▸ **Brief**
Only the lines from the line containing "Where should I" through the final line of the entries should be printed, exactly as given, with the pictures left out.

▸ **Stored data**

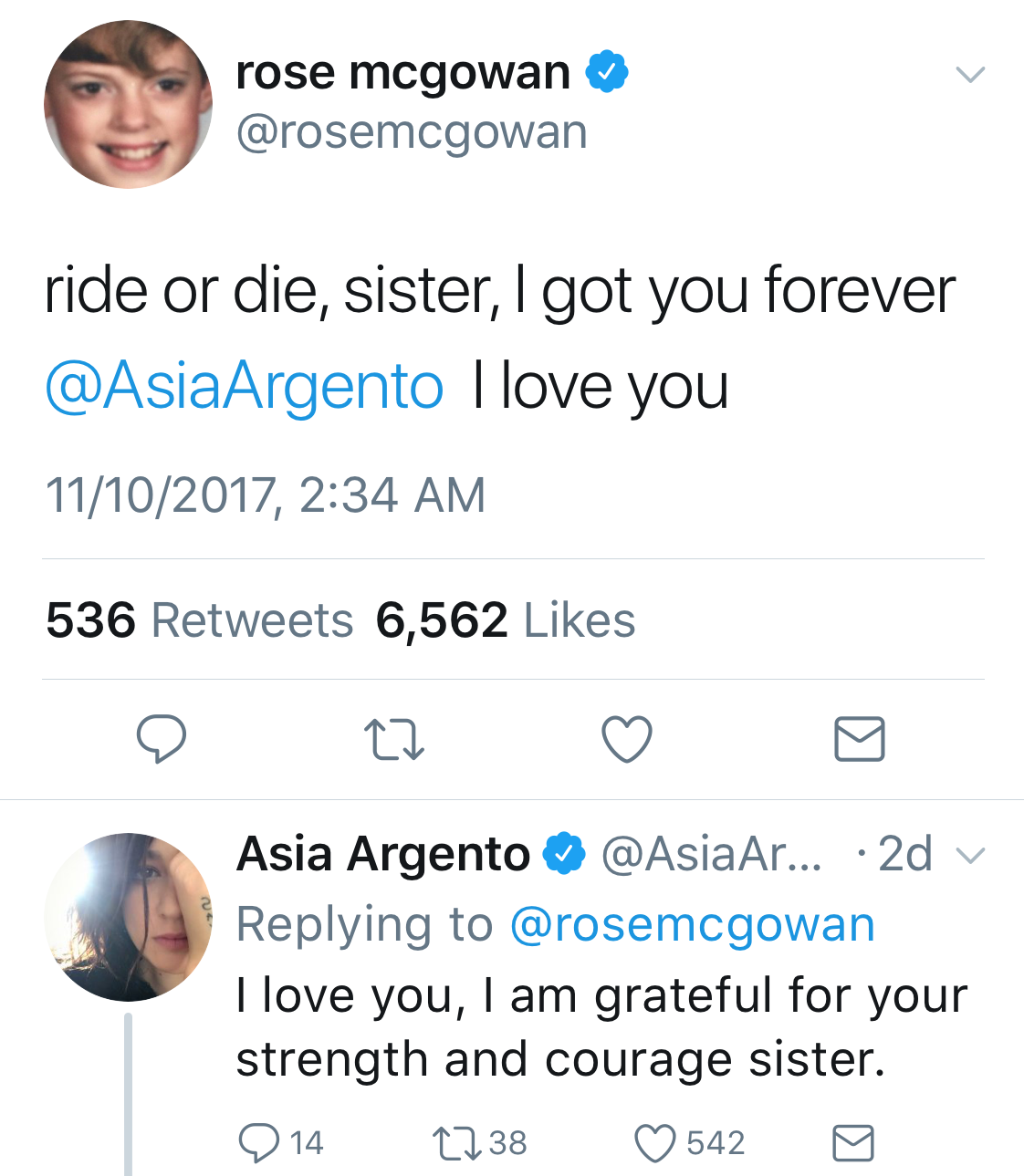Tap the 11/10/2017, 2:34 AM timestamp

pos(266,495)
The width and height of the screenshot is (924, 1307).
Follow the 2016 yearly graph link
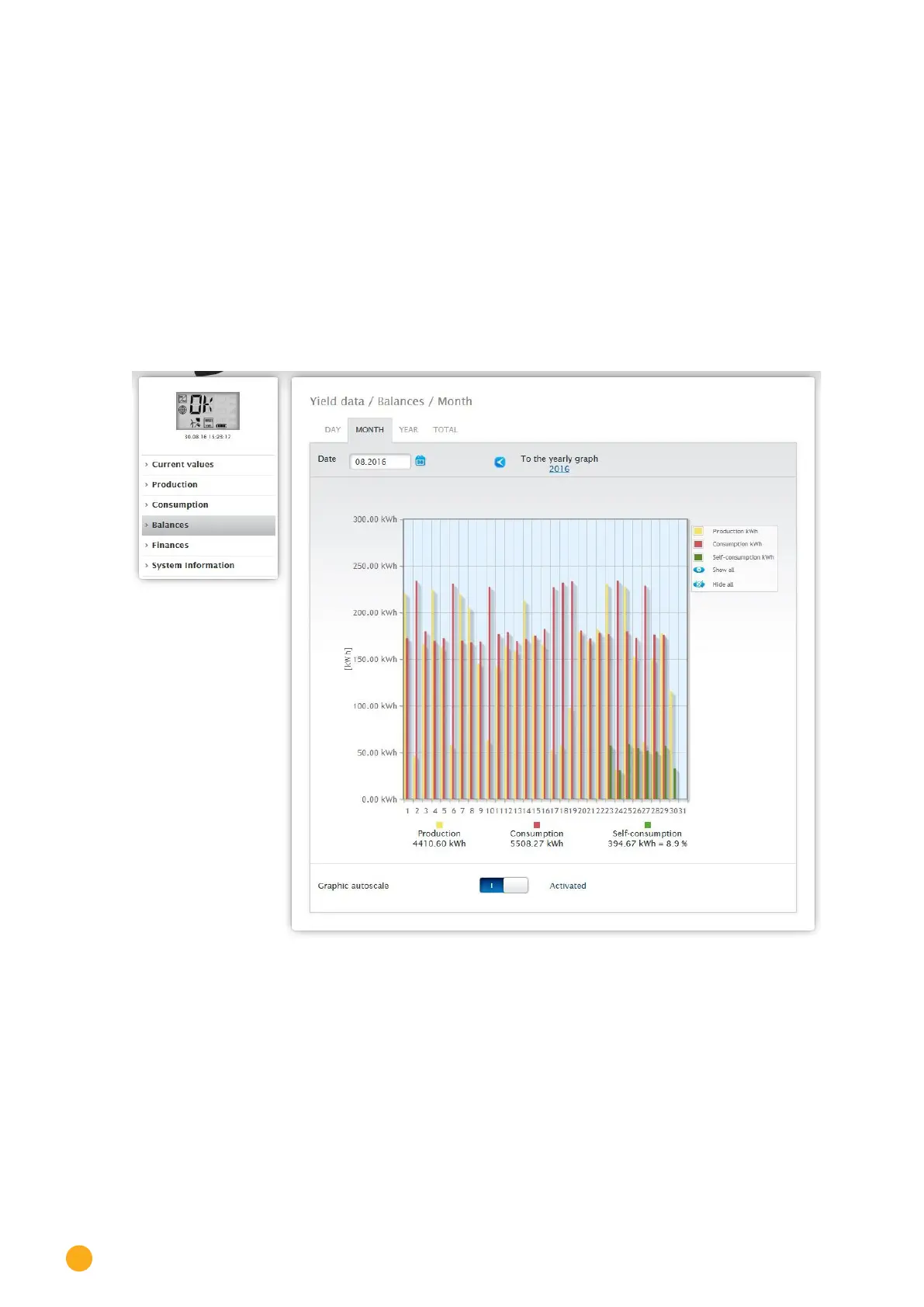[559, 469]
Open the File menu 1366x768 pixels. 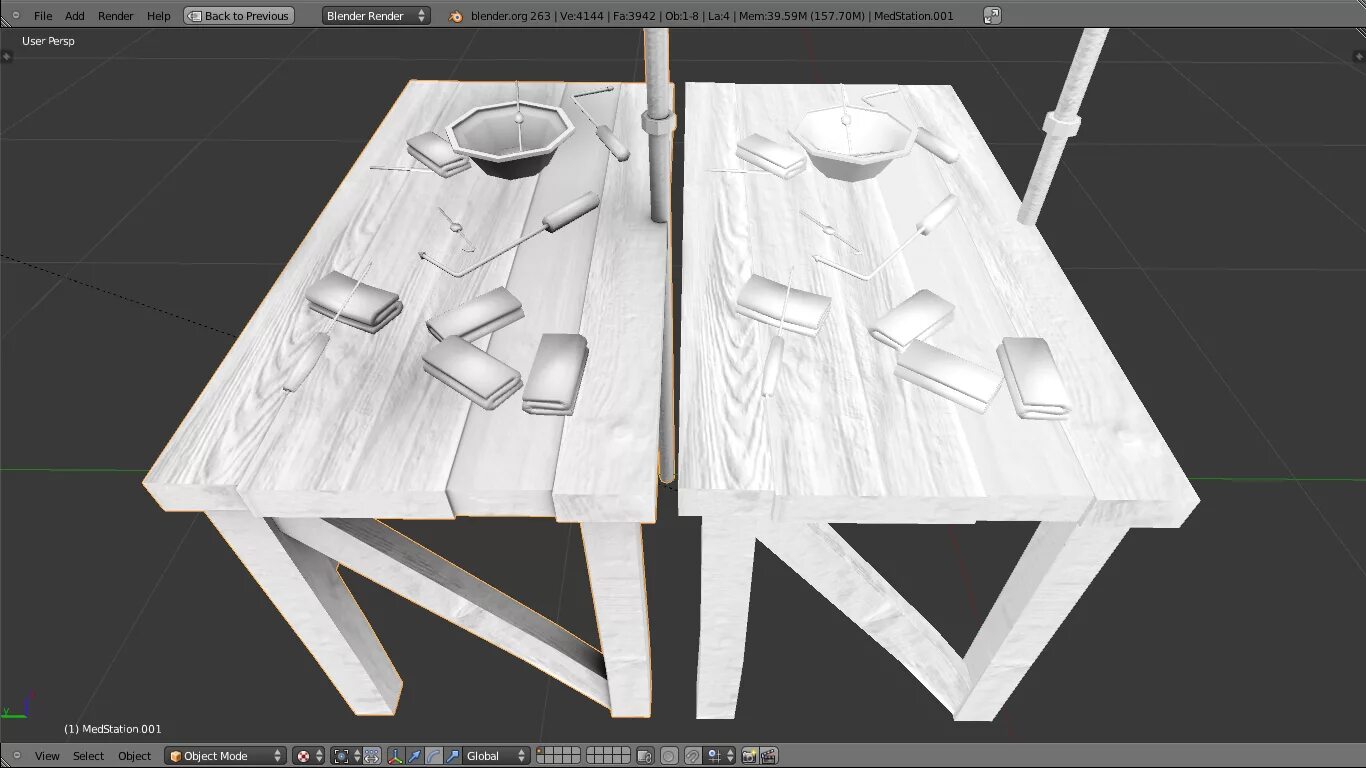pos(42,15)
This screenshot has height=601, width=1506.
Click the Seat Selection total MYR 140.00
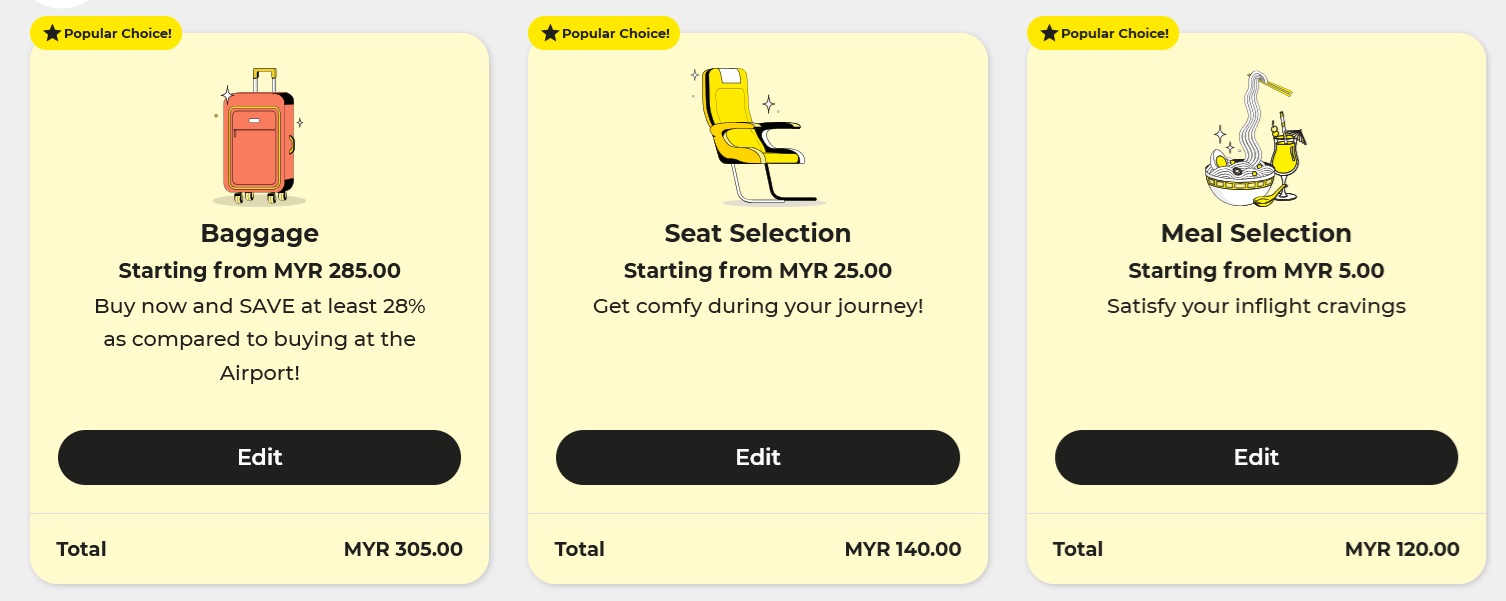[902, 549]
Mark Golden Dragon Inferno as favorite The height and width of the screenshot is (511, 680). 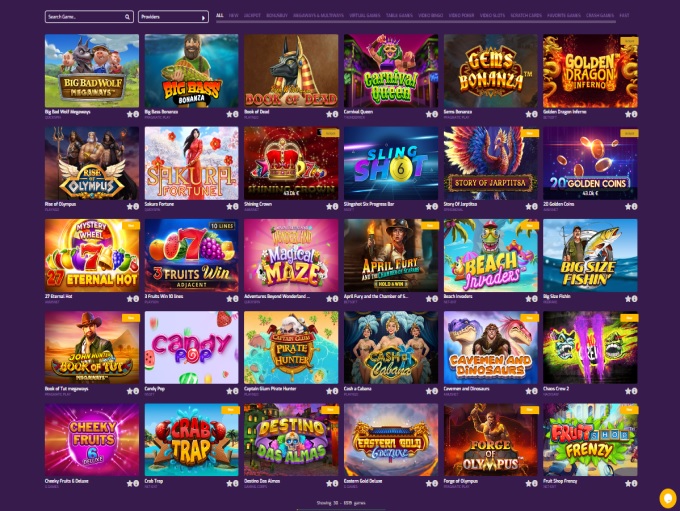point(628,114)
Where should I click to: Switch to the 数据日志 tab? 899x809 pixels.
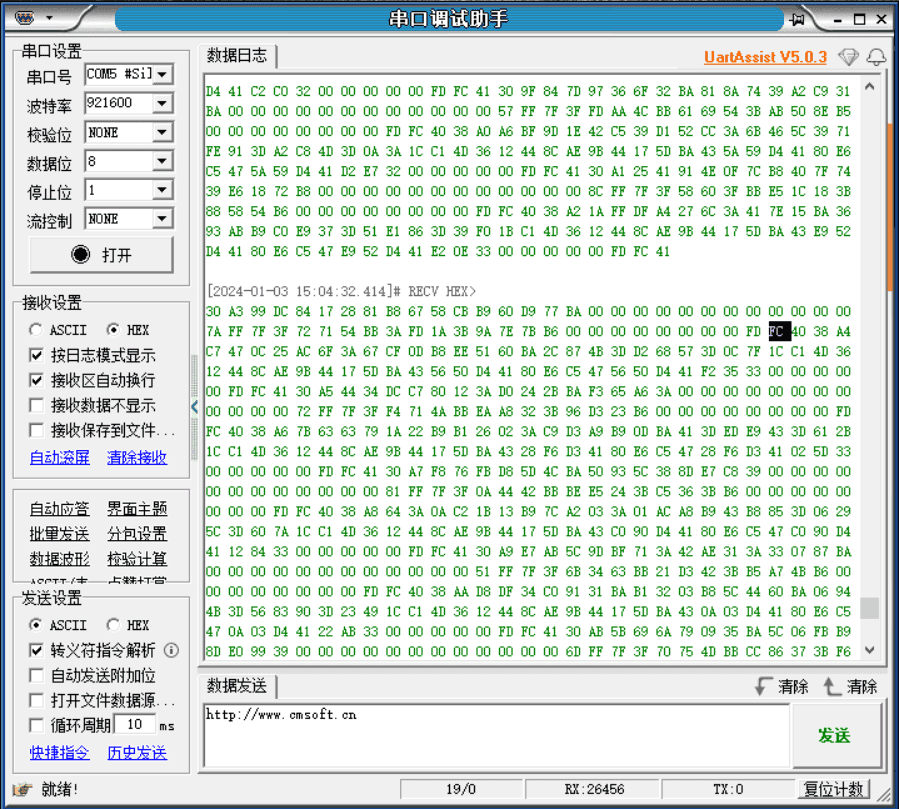pos(237,56)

▸ **Expected answer**
Where should I click to: Switch to the 数据日志 tab? 899x809 pixels.
pos(237,56)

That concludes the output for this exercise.